The Feeble Files is a 2D cartoon adventure game originally made in 1997 and brought to the Macintosh by Epic Interactive, the publishers of Simon the Sorcerer II. It's a comedy that matches wit for wit some of the most well-known comedic adventure game productions, and it is every bit as enjoyable as any classic LucasArts or Sierra game that I've had the pleasure of slapping into the ol' computer.
If you're the kind that really likes a challenge, the Feeble Files is for you. It combines that old school adventuring you love with challenging gameplay and a professional feel. When I first got my assignment to write a review about The Feeble Files, I nearly wet myself with glee, and, although the game became quite difficult at times, and the sound was at times annoying, and the graphics became occasionally unappealing, I was not left disappointed by this adventure gaming classic.
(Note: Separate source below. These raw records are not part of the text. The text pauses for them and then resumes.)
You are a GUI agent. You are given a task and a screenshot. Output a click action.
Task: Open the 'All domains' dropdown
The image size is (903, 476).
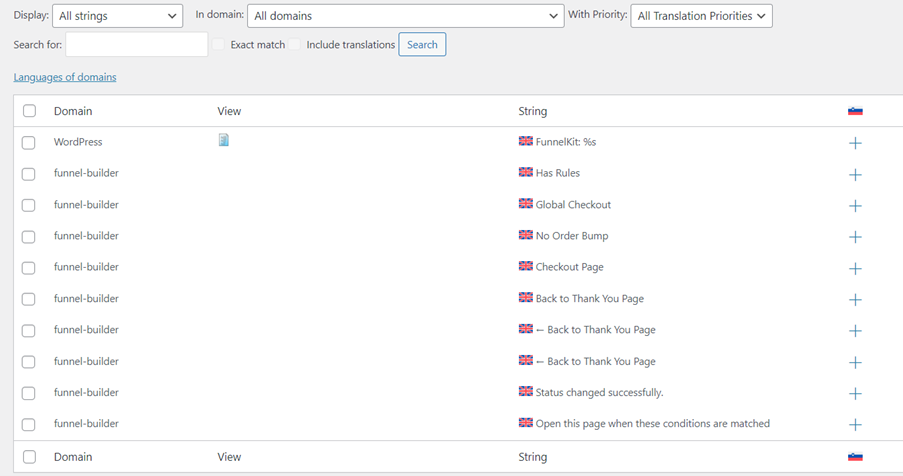(x=405, y=16)
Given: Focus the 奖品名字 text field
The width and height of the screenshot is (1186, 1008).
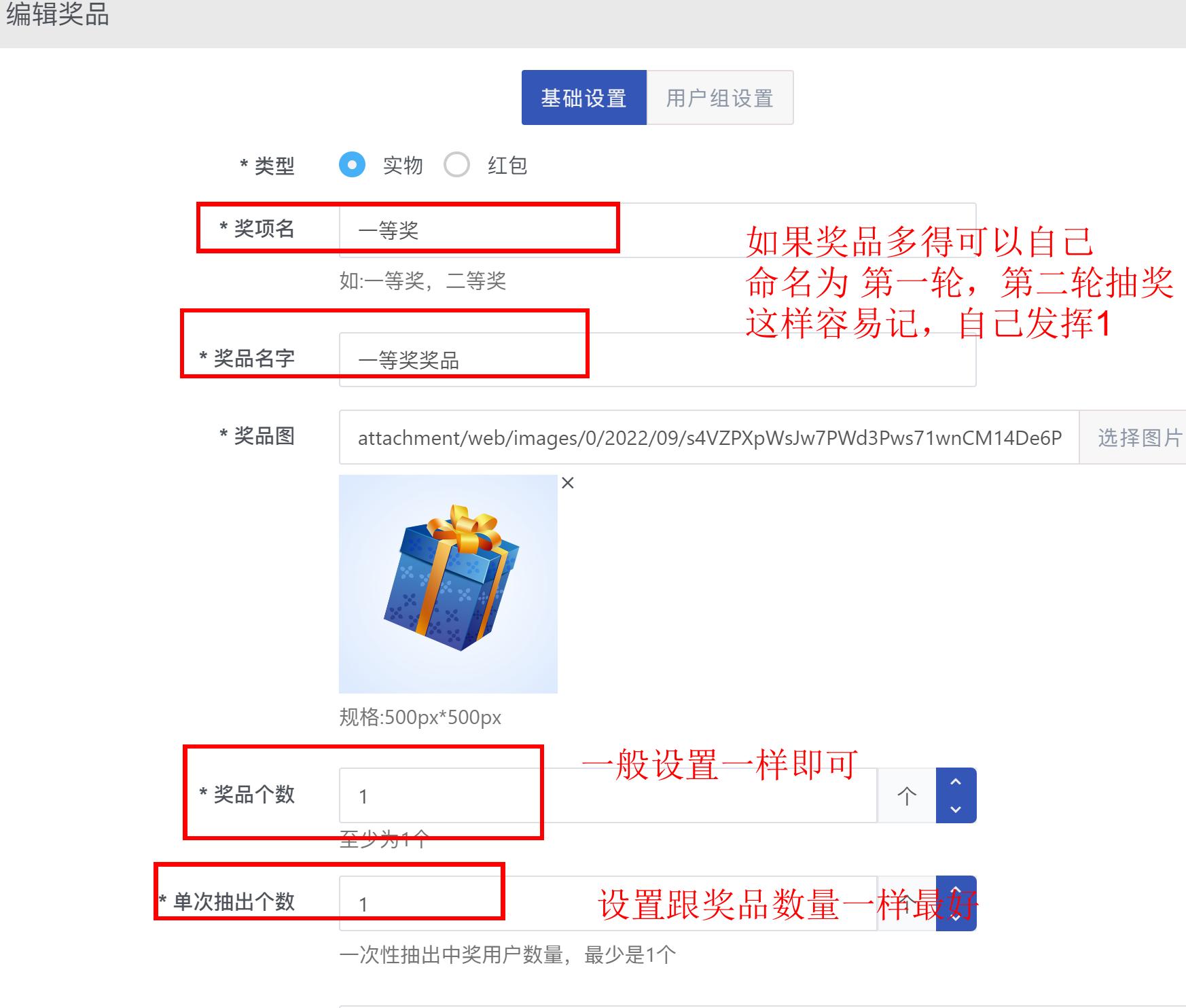Looking at the screenshot, I should tap(658, 360).
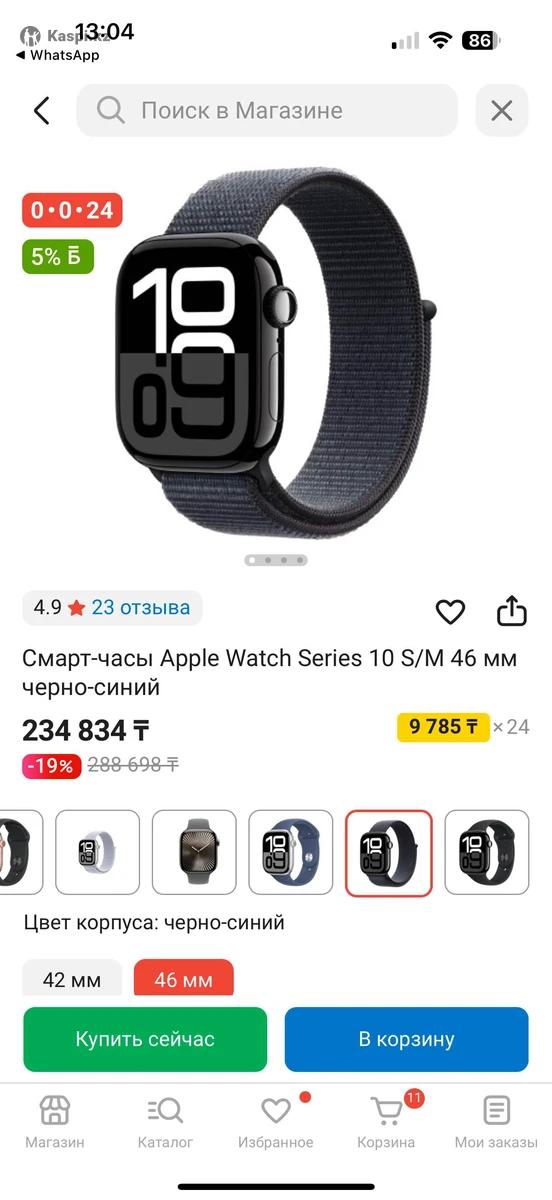
Task: Return to WhatsApp via status bar link
Action: (58, 56)
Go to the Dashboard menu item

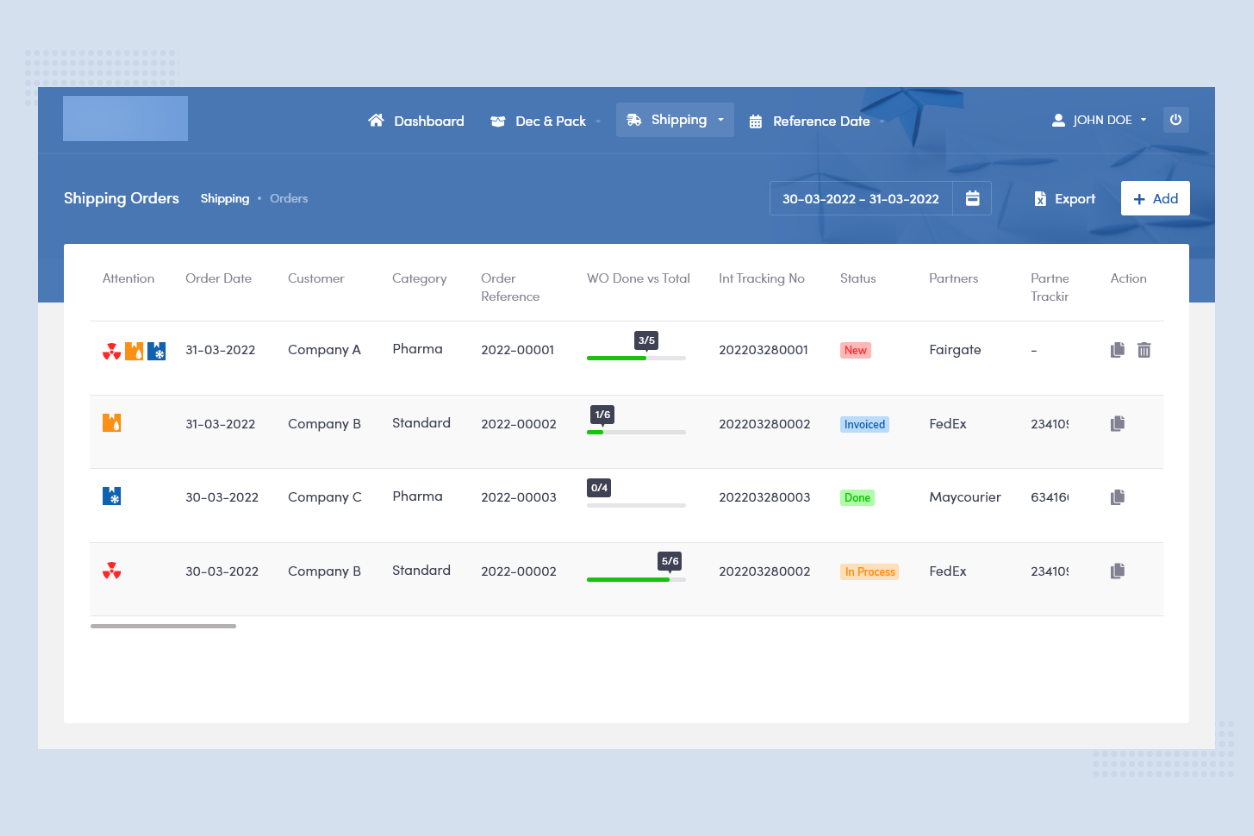point(417,121)
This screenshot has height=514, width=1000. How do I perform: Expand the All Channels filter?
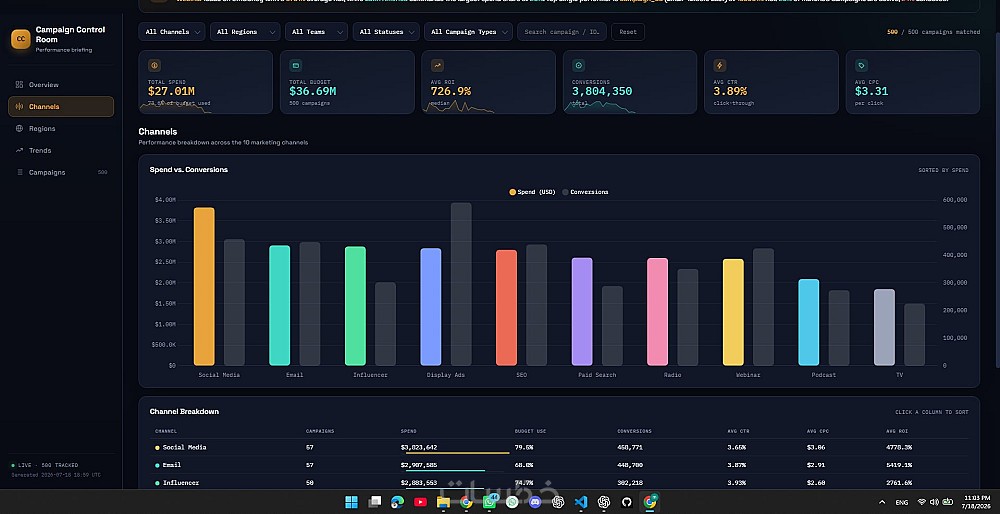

The Feeble Files has been an interesting re-introduction to the point-and-click genre. With a game like this, the payoff lies in the story. With its Euro-centric characters, and strange combination of a totalitarian society and humor (for example, a lady gets killed by a "happy bot" for crying in public), it keeps me interested just enough to keep playing.
Overall, I say that The Feeble Files could have been a great game, but the puzzles make it much too difficult and could have been better integrated into the story. The story and characters are well-written and are almost good enough to recommend purchase. However, unless you're very patient or don't feel bad by looking at hints or walkthroughs to solve the hard puzzles, I suggest looking elsewhere.